It is important to protect the mental health of frontline healthcare workers during the COVID-19 pandemic, because they shoulder a large burden of treating people who are affected by the disease. But the current guidelines about mental health protection for frontline healthcare workers typically relate to incidents such as terrorist attacks and natural disasters. The mental health needs of frontline healthcare workers in this long-term 21st-century pandemic are unknown.
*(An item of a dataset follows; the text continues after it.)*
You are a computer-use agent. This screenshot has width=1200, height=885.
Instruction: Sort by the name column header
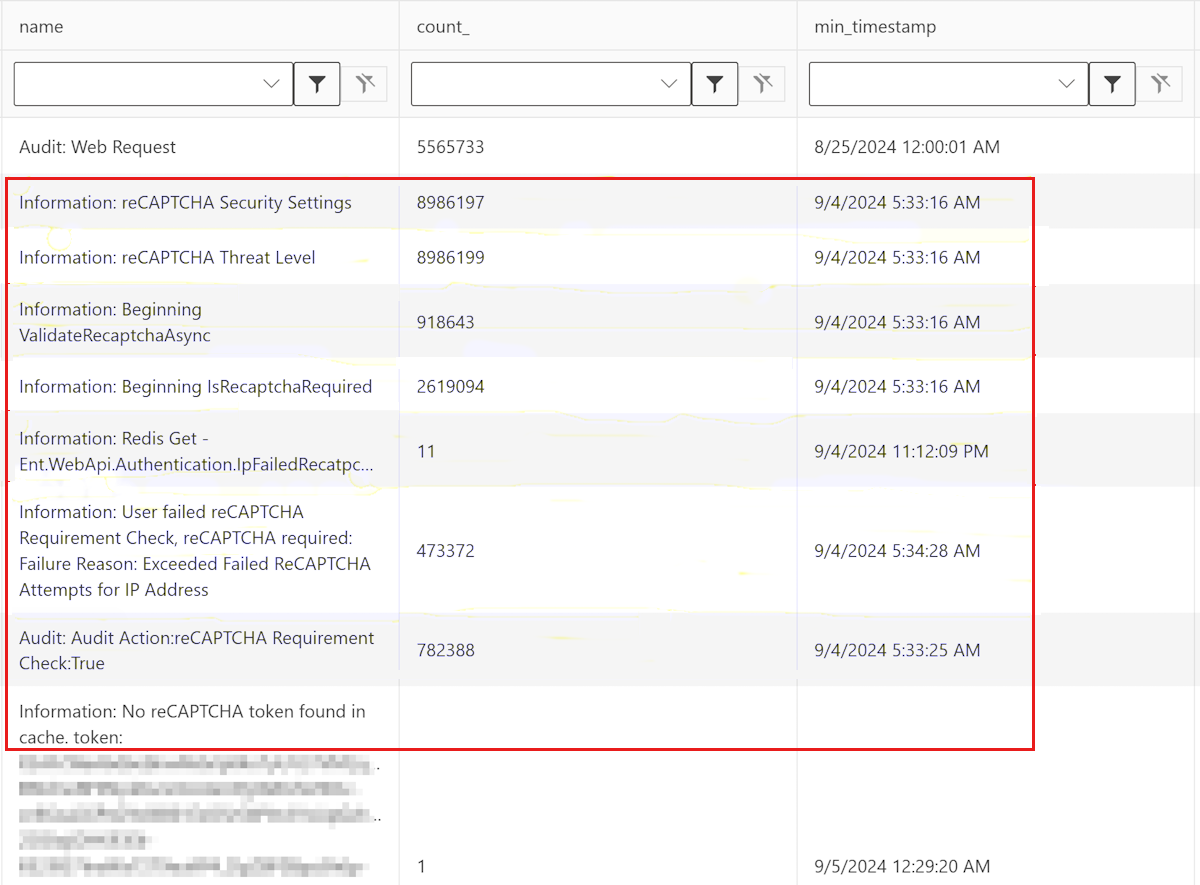(41, 27)
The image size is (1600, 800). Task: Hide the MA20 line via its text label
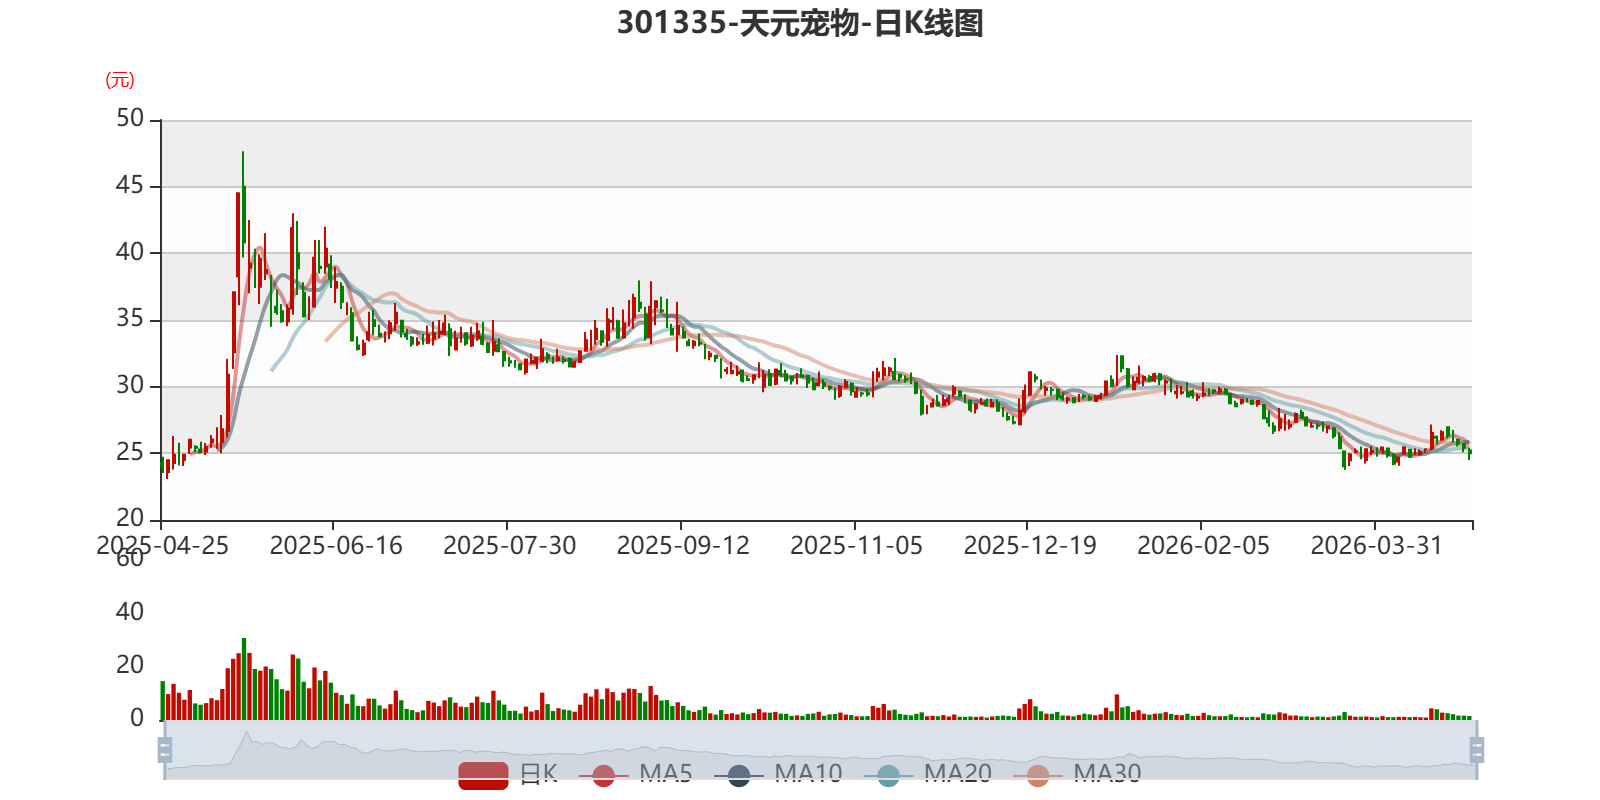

A project funded by HRB and IRC at NUI Galway will gather information about the experience and needs of frontline healthcare workers during the pandemic in Ireland and overseas, and will develop best-practice principles to support the mental health of frontline healthcare workers for this and future pandemics.
Frontline healthcare workers are under stress due to COVID-19, but there are no existing best practice guidelines for supporting their mental health in a long-term 21st century pandemic.
A project led by NUI Galway will gather and analyse information about the experience of frontline healthcare workers in Ireland and abroad, and develop and test best practice for supporting their mental health.
We will know more about the mental health needs of frontline healthcare workers during the COVID-19 pandemic.
The project will develop and test best practice guidelines for supporting mental health among healthcare workers for COVID-19 and future pandemics of its sort.
Professor Brian McGuire of NUI Galway School of Psychology, says:
‘Those working at the frontline of COVID-19 medical care may be experiencing enormous stress – it’s vital that we understand their experiences so we can provide suitable and effective psychological support’.